Snow White and the Three Stooges (1961) poster

Snow White and the Three Stooges (1961)

Rating:


USA. 1961.

Crew

Director – Walter Lang, Screenplay – Noel Langley & Ellwood Ullman, Story/Producer – Charles Wick, Photography – Leon Shamroy, Music – Lyn Murray, Songs – Harry Harris, Photographic Effects – L.B. Abbott & Emil Kosa Jr, Makeup – Ben Nye, Art Direction – Maurice Ransford & Jack Martin Smith. Production Company – Chanford Productions,

Cast

Moe Howard (Moe), Larry Fine (Larry), Joe DeRita (Curly Joe), Carol Heiss (Snow White), Edson Stroll (Prince Charming), Patricia Medina (Queen), Guy Rolfe (Count Ogre), Buddy Baer (Hordred)


Plot

The Queen of Fortunia becomes envious when her magic mirror tells her that her stepdaughter Snow White is more beautiful than she is. The Queen orders a woodsman to kill Snow White. The woodsman cannot bring himself to do so and instead releases Snow White in the woods. Meanwhile, the travelling showmen The Three Stooges go to stay at the cottage of their good friends the Seven Dwarves while the Dwarves are away prospecting and are surprised to find Snow White sheltering there. As the Stooges are hired as performers for the Queen’s ball, they become caught up in the Queen’s plot to eliminate Snow White and her beloved Prince Charming.

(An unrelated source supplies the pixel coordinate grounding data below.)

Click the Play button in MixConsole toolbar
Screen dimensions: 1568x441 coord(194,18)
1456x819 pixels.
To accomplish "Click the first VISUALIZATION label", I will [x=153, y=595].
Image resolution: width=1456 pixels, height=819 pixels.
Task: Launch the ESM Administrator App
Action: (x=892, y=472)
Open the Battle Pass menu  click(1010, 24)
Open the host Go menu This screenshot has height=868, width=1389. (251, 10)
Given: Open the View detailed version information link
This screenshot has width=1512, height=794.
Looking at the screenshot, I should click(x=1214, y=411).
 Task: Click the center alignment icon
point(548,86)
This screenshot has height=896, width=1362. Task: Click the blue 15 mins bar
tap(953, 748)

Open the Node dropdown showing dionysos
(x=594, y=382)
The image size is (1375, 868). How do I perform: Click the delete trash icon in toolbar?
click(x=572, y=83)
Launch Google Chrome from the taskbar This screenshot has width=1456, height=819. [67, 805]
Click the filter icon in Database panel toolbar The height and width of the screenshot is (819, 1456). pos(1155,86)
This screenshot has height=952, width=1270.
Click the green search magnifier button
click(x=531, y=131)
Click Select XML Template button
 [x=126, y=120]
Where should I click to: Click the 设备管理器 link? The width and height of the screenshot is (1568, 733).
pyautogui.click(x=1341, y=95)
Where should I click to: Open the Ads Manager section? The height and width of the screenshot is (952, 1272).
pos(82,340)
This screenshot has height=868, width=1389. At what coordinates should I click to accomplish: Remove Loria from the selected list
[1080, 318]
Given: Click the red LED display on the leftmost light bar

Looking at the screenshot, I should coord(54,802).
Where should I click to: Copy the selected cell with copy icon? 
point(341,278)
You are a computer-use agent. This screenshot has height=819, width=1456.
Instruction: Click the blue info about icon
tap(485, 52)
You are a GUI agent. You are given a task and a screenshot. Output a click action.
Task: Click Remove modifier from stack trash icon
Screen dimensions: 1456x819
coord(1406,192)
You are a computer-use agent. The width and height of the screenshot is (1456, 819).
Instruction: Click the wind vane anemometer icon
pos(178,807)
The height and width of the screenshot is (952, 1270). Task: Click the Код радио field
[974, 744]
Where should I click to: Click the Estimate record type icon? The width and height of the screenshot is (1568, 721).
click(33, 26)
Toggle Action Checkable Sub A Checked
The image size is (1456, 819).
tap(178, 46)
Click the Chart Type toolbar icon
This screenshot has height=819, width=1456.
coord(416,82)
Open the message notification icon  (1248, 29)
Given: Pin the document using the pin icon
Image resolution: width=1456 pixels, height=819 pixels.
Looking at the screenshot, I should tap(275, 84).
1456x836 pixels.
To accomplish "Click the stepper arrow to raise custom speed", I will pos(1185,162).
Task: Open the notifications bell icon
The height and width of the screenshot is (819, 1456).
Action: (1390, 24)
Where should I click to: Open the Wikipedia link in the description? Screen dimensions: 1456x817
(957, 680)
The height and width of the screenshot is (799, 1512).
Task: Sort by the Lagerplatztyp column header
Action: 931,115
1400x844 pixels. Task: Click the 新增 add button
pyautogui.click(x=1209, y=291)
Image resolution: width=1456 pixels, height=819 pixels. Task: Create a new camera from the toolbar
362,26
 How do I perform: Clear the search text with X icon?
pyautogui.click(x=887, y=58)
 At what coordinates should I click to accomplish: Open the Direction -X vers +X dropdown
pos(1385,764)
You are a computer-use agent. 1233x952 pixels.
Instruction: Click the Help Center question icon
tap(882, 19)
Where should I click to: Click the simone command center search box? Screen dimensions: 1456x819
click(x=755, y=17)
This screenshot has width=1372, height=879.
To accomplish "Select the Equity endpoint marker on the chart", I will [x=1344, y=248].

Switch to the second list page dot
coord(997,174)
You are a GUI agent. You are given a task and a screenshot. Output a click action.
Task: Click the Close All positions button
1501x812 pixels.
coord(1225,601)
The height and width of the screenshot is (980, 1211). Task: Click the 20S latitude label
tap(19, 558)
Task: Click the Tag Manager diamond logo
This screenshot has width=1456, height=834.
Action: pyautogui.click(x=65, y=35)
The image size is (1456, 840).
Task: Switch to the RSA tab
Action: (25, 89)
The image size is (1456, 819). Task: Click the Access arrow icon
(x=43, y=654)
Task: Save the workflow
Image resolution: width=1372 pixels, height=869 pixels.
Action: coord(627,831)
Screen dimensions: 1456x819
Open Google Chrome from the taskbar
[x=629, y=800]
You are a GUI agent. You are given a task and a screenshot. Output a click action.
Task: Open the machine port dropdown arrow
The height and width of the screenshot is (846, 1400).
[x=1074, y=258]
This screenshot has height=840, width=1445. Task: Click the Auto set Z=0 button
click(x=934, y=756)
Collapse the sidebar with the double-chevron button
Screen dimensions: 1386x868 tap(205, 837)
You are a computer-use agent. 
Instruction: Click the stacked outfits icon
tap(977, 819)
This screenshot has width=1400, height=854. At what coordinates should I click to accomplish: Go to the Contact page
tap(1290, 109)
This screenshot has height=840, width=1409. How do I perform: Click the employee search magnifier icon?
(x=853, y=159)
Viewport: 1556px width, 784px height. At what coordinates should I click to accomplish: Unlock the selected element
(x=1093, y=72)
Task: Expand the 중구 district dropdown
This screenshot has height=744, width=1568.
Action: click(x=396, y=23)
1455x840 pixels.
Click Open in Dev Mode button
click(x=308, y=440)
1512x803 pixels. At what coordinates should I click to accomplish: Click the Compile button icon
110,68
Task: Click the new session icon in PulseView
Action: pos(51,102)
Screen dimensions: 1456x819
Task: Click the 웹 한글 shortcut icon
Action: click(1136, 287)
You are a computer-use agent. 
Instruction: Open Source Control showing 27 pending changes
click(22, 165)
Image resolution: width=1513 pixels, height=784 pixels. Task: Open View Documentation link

The Three Stooges are one of the most well remembered comedy acts in cinema. The Stooges – consisting of Larry Fine and brothers Moe and Shemp Howard – began as a vaudeville act in the 1920s, initially partnered as a supporting act to another comic Ted Healey. Shemp dropped out in 1932 and was replaced by another Howard brother Jerome or Curly but returned in 1946 after Curly suffered a stroke. The Stooges and Ted Healey first appeared on film with Soup to Nuts (1930) and went solo from 1934, from which point they started calling themselves The Three Stooges. As the Three Stooges, they would make 190 short films between 1934 and 1959.

The short theatrical film began to die out with the rise of television but after these shorts started screening on tv, The Three Stooges were rediscovered by a new generation. Shemp died in 1955 and was replaced by Joe Besser, although Besser left at the end of the theatrical shorts. The Stooges newfound popularity on television allowed them to spin out a series of feature films (which include a surprising number of genre items) – with the likes of Have Rocket — Will Travel (1959), The Three Stooges in Orbit (1962), The Three Stooges Meet Hercules (1962), The Three Stooges Go Around the World in a Daze (1963) and The Outlaws is Coming (1965). By the time of these feature films, Besser was replaced with Joe DeRita who was named Curly Joe in an attempt to appear like the original Curly.

Snow White and the Three Stooges was the only Three Stooges films made in colour and the only one shot in widescreen Cinemascope process. Studio executives apparently afforded the film a huge budget in the belief that it would be a hit. Unfortunately, The Three Stooges look decidedly out of place amid what is largely a straight-faced (ie. non-comedic) fairytale. Their usual antics seemed drowned amid the Cinemascope colour and spectacle. Indeed, the Three Stooges only play a supporting role to the fairytale elements.

The Three Stooges - (l to r) Curly Joe, Moe and Larry - attend Snow White (Carol Heiss) in Snow White and the Three Sttooges (1961)
The Three Stooges – (l to r) Curly Joe, Moe and Larry – attend Snow White (Carol Heiss)

This can be considered somewhat of a benefit to non-Stooges fans like myself in that it means that their usual slapstick stupidity has been substantially curtailed. What gags there are seem more tired than ever and without the Stooges’ usual level of energy. Three Stooges films are based on a childish slapstick violence; the film here unfortunately wants to squeeze them into roles where they must play cute. Their trademark slapstick violence is watered down and everything played so painfully nice that the film must have seemed a low point to Stooges fans.

Certainly, in regards to being a fairytale, the plot is a good deal livelier than most of the other live-action fairytales that appeared around this era – see The Glass Slipper (1955) and Beauty and the Beast (1961) for good examples. Even so, Snow White and the Three Stooges is a dull affair. The sets are cheap and luridly unconvincing under the Cinemascope camera’s eye. There are some awful songs.

Although the worst part is the ice-skating sequences, which drag the running time right out and seem completely incongruous in a Three Stooges film. These were inserted so as to cater to Olympic ice-skater Carol Heiss who was cast as Snow White after winning a gold medal at the Olympics in 1960. Alas, Heiss proves decidedly flat in what turned out to be her one and only acting role.